> _DIRECTIONS_
Reproduce each line, exactly, from the one containing "Goweb Agency (472, 2113)" through the end of the material. Exclude pictures.

┄┄┄┄┄┄┄┄┄┄┄┄┄┄┄┄┄┄┄┄

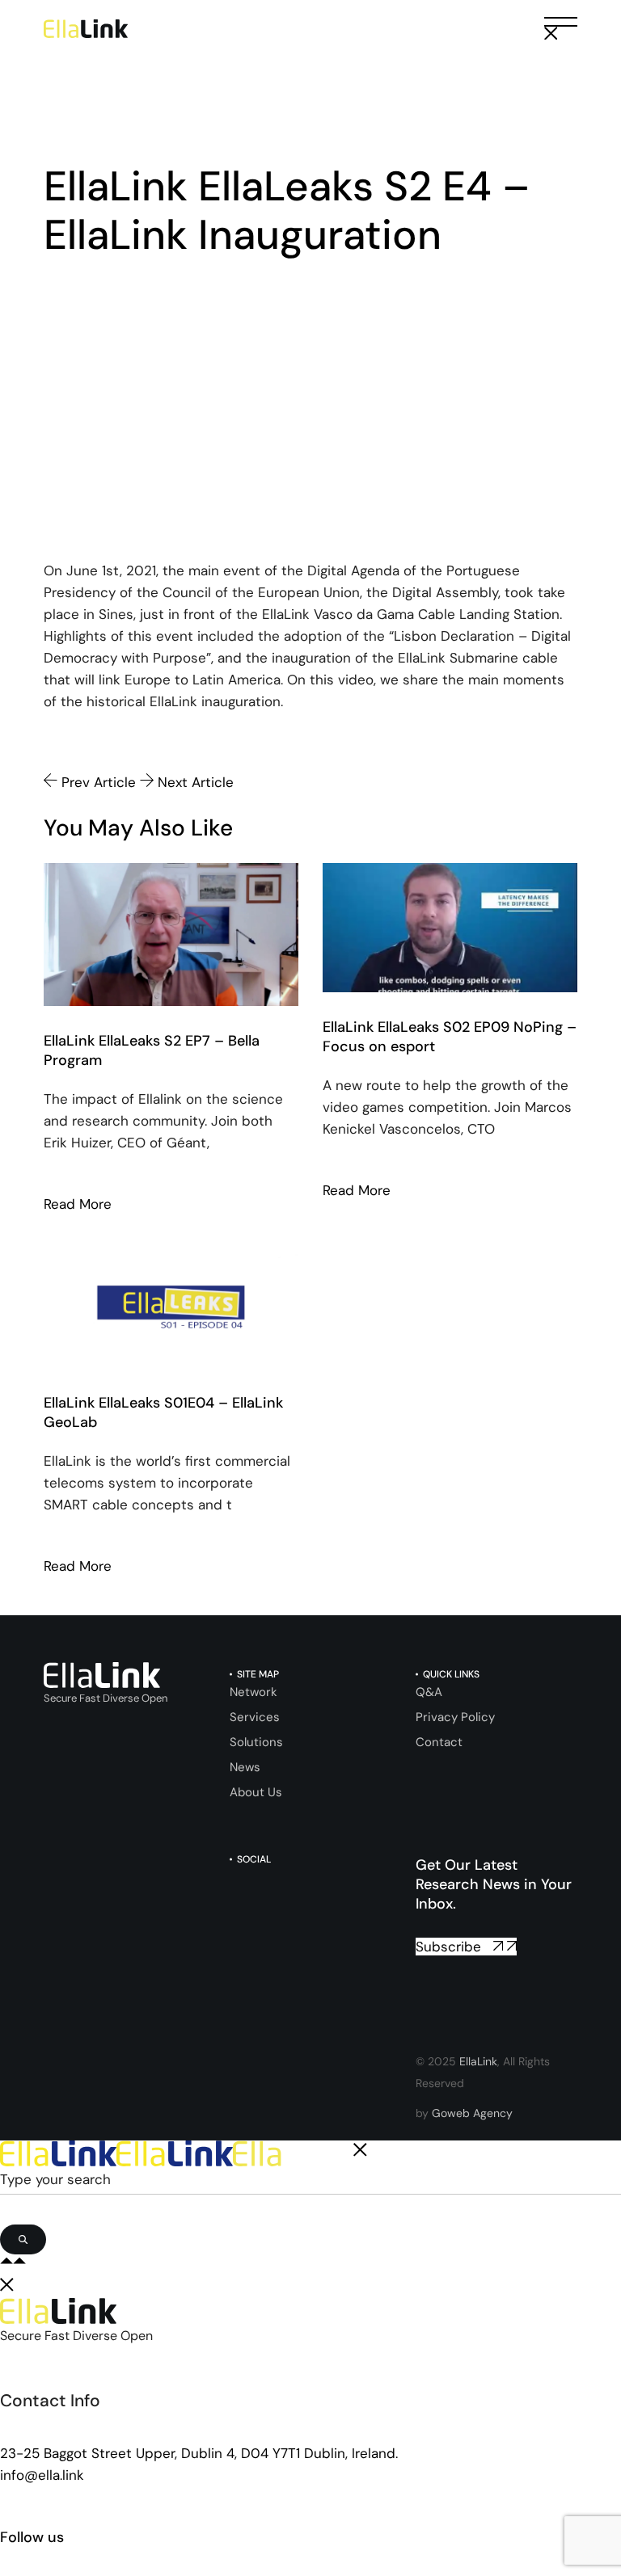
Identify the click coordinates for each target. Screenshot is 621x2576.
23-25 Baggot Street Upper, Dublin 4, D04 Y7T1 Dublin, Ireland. (199, 2453)
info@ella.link (42, 2475)
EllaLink (478, 2061)
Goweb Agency (472, 2113)
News (245, 1767)
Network (253, 1692)
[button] (560, 28)
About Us (256, 1792)
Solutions (256, 1742)
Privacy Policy (455, 1717)
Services (255, 1717)
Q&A (429, 1692)
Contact (439, 1742)
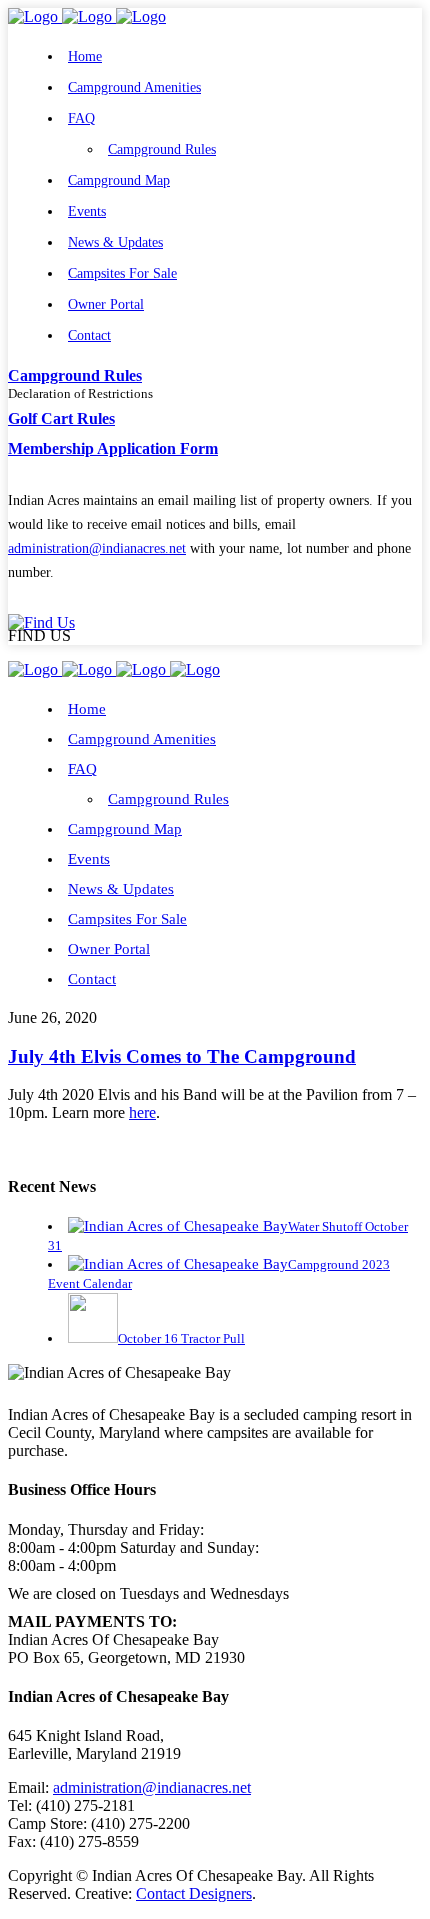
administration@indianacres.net (97, 548)
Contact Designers (194, 1893)
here (142, 1112)
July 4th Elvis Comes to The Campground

┄┄┄┄┄┄┄┄┄┄┄┄┄┄┄┄┄┄┄┄

> _COMPLETED EXERCISE_
Goweb Agency (472, 2113)
News (245, 1767)
Network (253, 1692)
[button] (560, 28)
About Us (256, 1792)
Solutions (256, 1742)
Privacy Policy (455, 1717)
Services (255, 1717)
Q&A (429, 1692)
Contact (439, 1742)
administration@indianacres.net (97, 548)
Contact Designers (194, 1893)
here (142, 1112)
July 4th Elvis Comes to The Campground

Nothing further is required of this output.